Work instructions: Copy every line below. Do not alter any of them.

Listed entries:
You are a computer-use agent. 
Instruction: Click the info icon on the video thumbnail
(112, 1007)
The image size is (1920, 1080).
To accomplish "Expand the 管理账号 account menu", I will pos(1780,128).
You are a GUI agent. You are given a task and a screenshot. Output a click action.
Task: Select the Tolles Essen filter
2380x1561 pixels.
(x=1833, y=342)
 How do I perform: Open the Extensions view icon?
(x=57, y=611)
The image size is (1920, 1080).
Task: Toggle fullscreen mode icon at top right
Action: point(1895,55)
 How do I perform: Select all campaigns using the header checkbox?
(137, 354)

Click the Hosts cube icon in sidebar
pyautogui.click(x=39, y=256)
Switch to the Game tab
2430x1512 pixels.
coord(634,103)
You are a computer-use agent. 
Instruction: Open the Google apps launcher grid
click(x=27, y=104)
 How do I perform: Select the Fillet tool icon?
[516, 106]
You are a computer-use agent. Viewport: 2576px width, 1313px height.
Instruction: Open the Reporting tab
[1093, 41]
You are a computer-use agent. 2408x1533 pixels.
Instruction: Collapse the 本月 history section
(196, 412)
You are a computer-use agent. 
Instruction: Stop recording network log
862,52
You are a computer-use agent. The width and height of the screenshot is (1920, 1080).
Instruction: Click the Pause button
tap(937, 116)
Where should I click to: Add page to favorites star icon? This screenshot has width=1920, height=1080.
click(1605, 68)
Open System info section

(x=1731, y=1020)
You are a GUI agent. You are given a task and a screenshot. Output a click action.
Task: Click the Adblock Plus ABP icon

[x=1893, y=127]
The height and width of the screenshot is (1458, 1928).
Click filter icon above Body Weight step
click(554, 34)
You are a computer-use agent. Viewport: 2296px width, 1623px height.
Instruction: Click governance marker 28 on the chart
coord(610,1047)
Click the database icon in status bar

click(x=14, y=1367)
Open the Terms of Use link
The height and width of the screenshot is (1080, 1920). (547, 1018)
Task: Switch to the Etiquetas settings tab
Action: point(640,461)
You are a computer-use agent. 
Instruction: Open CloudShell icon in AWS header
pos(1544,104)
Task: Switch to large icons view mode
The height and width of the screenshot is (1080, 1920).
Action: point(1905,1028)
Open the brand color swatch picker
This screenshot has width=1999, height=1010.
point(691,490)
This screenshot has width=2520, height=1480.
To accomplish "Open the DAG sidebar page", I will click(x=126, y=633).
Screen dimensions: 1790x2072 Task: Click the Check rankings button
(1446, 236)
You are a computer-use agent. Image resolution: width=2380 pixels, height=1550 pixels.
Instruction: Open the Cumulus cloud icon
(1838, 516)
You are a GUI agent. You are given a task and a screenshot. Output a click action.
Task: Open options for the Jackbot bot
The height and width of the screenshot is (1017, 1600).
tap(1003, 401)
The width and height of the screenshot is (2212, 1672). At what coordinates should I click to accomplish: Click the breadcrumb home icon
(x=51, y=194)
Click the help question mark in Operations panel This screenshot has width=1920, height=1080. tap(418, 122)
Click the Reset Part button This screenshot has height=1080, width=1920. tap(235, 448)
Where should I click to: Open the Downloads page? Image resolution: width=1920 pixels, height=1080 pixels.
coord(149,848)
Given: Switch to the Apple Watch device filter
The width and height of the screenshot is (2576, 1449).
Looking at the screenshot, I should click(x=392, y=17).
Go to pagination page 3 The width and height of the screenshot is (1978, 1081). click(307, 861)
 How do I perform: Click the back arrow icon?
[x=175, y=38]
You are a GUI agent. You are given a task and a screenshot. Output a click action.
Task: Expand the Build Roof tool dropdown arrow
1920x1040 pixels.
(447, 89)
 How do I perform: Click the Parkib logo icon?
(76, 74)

Final answer:
You are a computer-use agent. 
Instruction: Click the info icon on the video thumbnail
(112, 1007)
The image size is (1920, 1080).
To accomplish "Expand the 管理账号 account menu", I will pos(1780,128).
You are a GUI agent. You are given a task and a screenshot. Output a click action.
Task: Select the Tolles Essen filter
2380x1561 pixels.
(x=1833, y=342)
 How do I perform: Open the Extensions view icon?
(x=57, y=611)
The image size is (1920, 1080).
Task: Toggle fullscreen mode icon at top right
Action: point(1895,55)
 How do I perform: Select all campaigns using the header checkbox?
(137, 354)

Click the Hosts cube icon in sidebar
pyautogui.click(x=39, y=256)
Switch to the Game tab
2430x1512 pixels.
coord(634,103)
You are a computer-use agent. 
Instruction: Open the Google apps launcher grid
click(x=27, y=104)
 How do I perform: Select the Fillet tool icon?
[516, 106]
You are a computer-use agent. Viewport: 2576px width, 1313px height.
Instruction: Open the Reporting tab
[1093, 41]
You are a computer-use agent. 2408x1533 pixels.
Instruction: Collapse the 本月 history section
(196, 412)
You are a computer-use agent. 
Instruction: Stop recording network log
862,52
You are a computer-use agent. The width and height of the screenshot is (1920, 1080).
Instruction: Click the Pause button
tap(937, 116)
Where should I click to: Add page to favorites star icon? This screenshot has width=1920, height=1080.
click(1605, 68)
Open System info section

(x=1731, y=1020)
You are a GUI agent. You are given a task and a screenshot. Output a click action.
Task: Click the Adblock Plus ABP icon

[x=1893, y=127]
The height and width of the screenshot is (1458, 1928).
Click filter icon above Body Weight step
click(554, 34)
You are a computer-use agent. Viewport: 2296px width, 1623px height.
Instruction: Click governance marker 28 on the chart
coord(610,1047)
Click the database icon in status bar

click(x=14, y=1367)
Open the Terms of Use link
The height and width of the screenshot is (1080, 1920). (547, 1018)
Task: Switch to the Etiquetas settings tab
Action: point(640,461)
You are a computer-use agent. 
Instruction: Open CloudShell icon in AWS header
pos(1544,104)
Task: Switch to large icons view mode
The height and width of the screenshot is (1080, 1920).
Action: point(1905,1028)
Open the brand color swatch picker
This screenshot has width=1999, height=1010.
point(691,490)
This screenshot has width=2520, height=1480.
To accomplish "Open the DAG sidebar page", I will click(x=126, y=633).
Screen dimensions: 1790x2072 Task: Click the Check rankings button
(1446, 236)
You are a computer-use agent. Image resolution: width=2380 pixels, height=1550 pixels.
Instruction: Open the Cumulus cloud icon
(1838, 516)
You are a GUI agent. You are given a task and a screenshot. Output a click action.
Task: Open options for the Jackbot bot
The height and width of the screenshot is (1017, 1600).
tap(1003, 401)
The width and height of the screenshot is (2212, 1672). At what coordinates should I click to accomplish: Click the breadcrumb home icon
(x=51, y=194)
Click the help question mark in Operations panel This screenshot has width=1920, height=1080. tap(418, 122)
Click the Reset Part button This screenshot has height=1080, width=1920. tap(235, 448)
Where should I click to: Open the Downloads page? Image resolution: width=1920 pixels, height=1080 pixels.
coord(149,848)
Given: Switch to the Apple Watch device filter
The width and height of the screenshot is (2576, 1449).
Looking at the screenshot, I should click(x=392, y=17).
Go to pagination page 3 The width and height of the screenshot is (1978, 1081). click(307, 861)
 How do I perform: Click the back arrow icon?
[x=175, y=38]
You are a GUI agent. You are given a task and a screenshot. Output a click action.
Task: Expand the Build Roof tool dropdown arrow
1920x1040 pixels.
(447, 89)
 How do I perform: Click the Parkib logo icon?
(76, 74)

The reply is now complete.